### Selected excerpt
Our local throwaway the East Gippsland News (EGN) headlined the recent flying-fox die-off on the front page of the January 30 edition with ‘Bats overcome by Heat’. The EGN quoted police sources that the “incident had been declared a ‘natural emergency’” and that the “bats are diseased”. Its emphasis was on a ‘natural emergency’ and ‘natural event’. An opponent of the Bairnsdale colony was interviewed without balance from Bairnsdale Friends of Bats and Habitat Gippsland group. There was no mention of the fact that clear-fell logging had reduced both their roosting sites and food supply. Climate change was not mentioned.
There is some basis of fact in the official statements and actions both with regards the ‘natural’ aspect of the event and ‘disease’. But both are misleading in the extreme and the die-off could at no stage be classified as a ‘human’ or ‘natural’ emergency. The police statement implied that all the bats were ‘diseased’ when in fact less than 1% of the bats in Australia carry the lyssavirus and as far as I am aware it has never been detected in the bats in the Bairnsdale colony. Further a bat carrying the virus has to bite someone to transfer the virus.

### Task prompt
Continue the article on the Bairnsdale flying-fox die-off from the point at which it stops. The rows are drawn from a different source.

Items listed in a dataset

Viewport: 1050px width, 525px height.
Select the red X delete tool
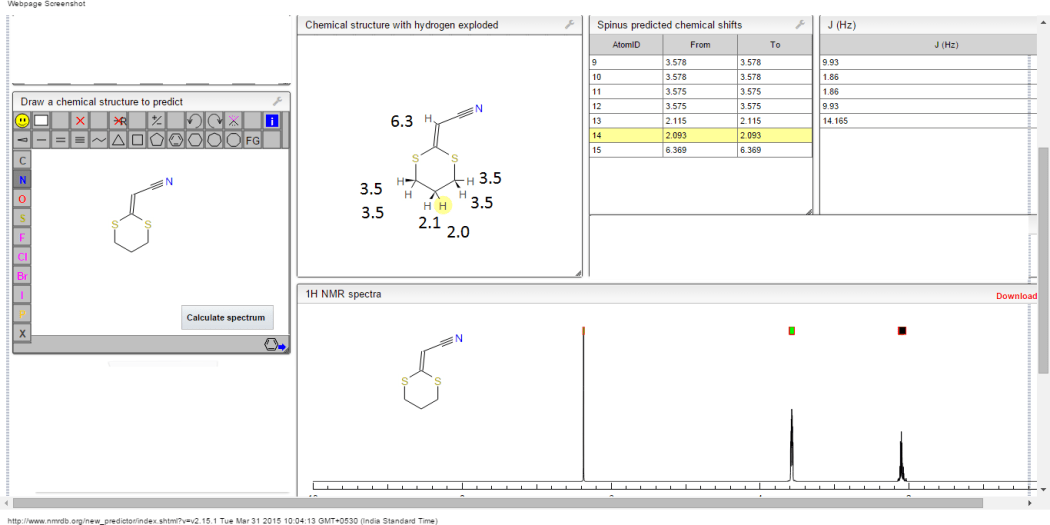(80, 120)
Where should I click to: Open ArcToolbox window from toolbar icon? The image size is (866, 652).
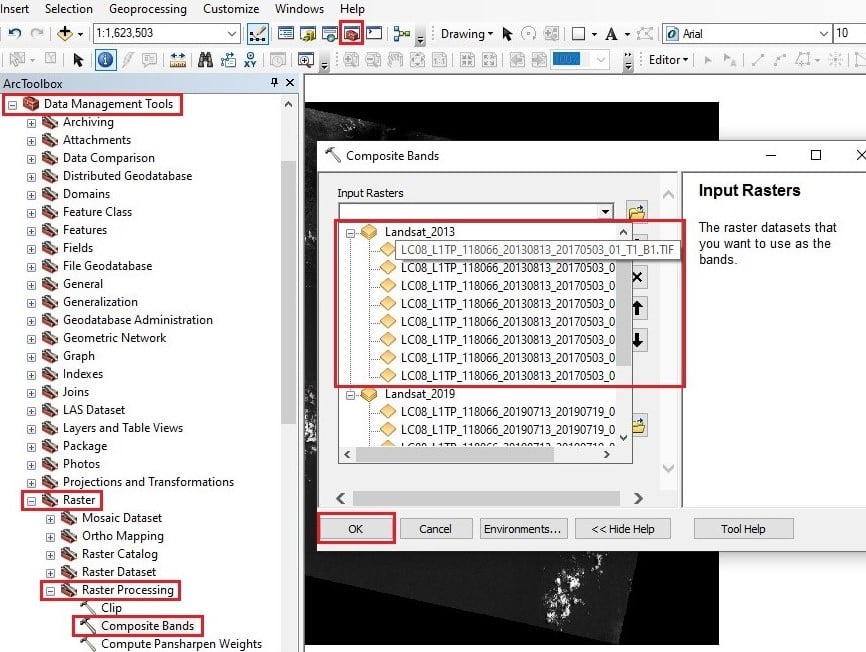(351, 34)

### Result of the task
The probability of a death occurring as a result of lyssavirus from a bat is therefore extremely small and can hardly be called an ‘emergency’. The total number of known fatalities from lyssavirus in Australia is exactly three. So you have a far greater chance of being struck by lightning. On the other hand the increasing number of heatwaves making inroads into the flying-fox colonies are also killing humans. The heatwave that preceded and included Black Saturday caused an extra 370 fatalities in south-east Australia, some of whom, no doubt, were resident in Gippsland. So where is the real emergency to be found?
Whether the heatwave that caused the die-off was ‘natural’ is another matter. Whilst again it is true that we have had heatwaves before with climate change we are now experiencing them as longer, hotter and more frequent events. The temperature at which the bats begin to die is 42 degrees C. For human beings the temperatures at which we begin to die is less, especially when a heatwave over a number of days includes exceptionally high overnight minimum temperatures which prevents the body from recovering from the daytime heat. These temperatures are dry bulb temperatures.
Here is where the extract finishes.